_Task requirements_
Down to the last line below, repeat the entries word for word and drop the pictures.

_Study material_
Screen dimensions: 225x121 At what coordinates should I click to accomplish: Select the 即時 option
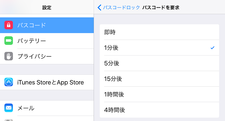[159, 32]
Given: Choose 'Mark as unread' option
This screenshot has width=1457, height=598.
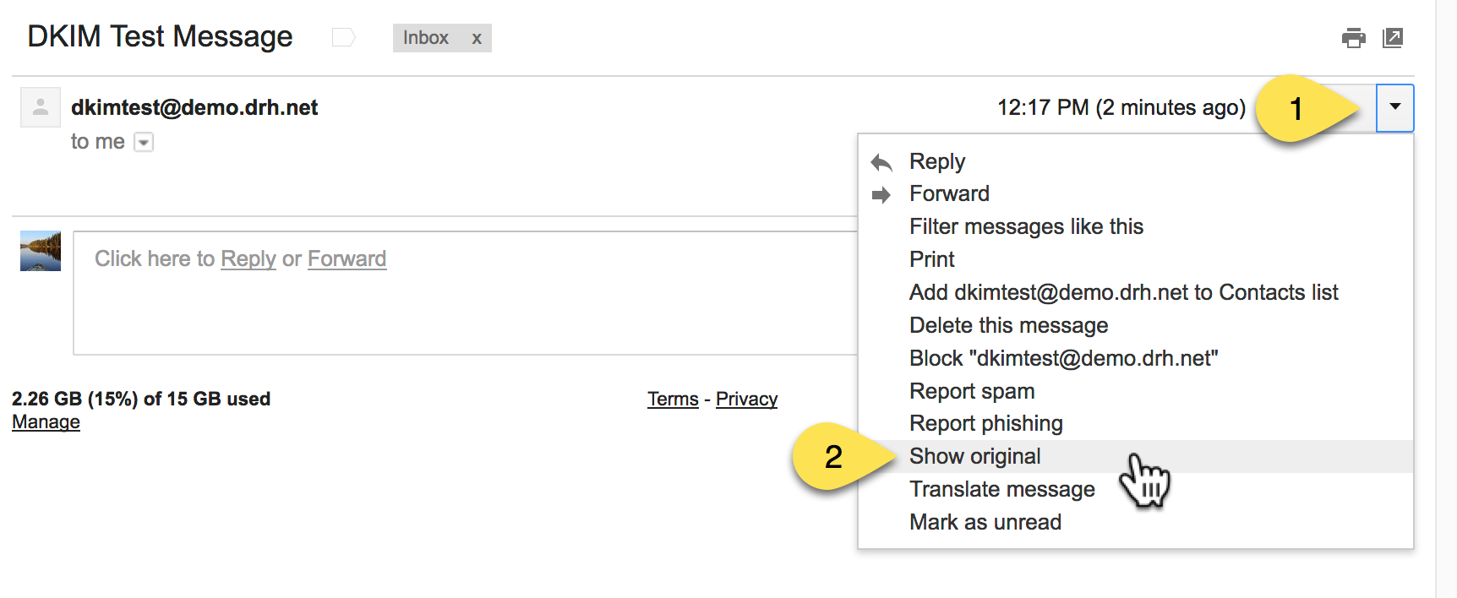Looking at the screenshot, I should tap(985, 522).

_Task result_
Screen dimensions: 225x121 At what coordinates should I click to accomplish: Select the 即時 option
[159, 32]
Given: Choose 'Mark as unread' option
This screenshot has width=1457, height=598.
Looking at the screenshot, I should tap(985, 522).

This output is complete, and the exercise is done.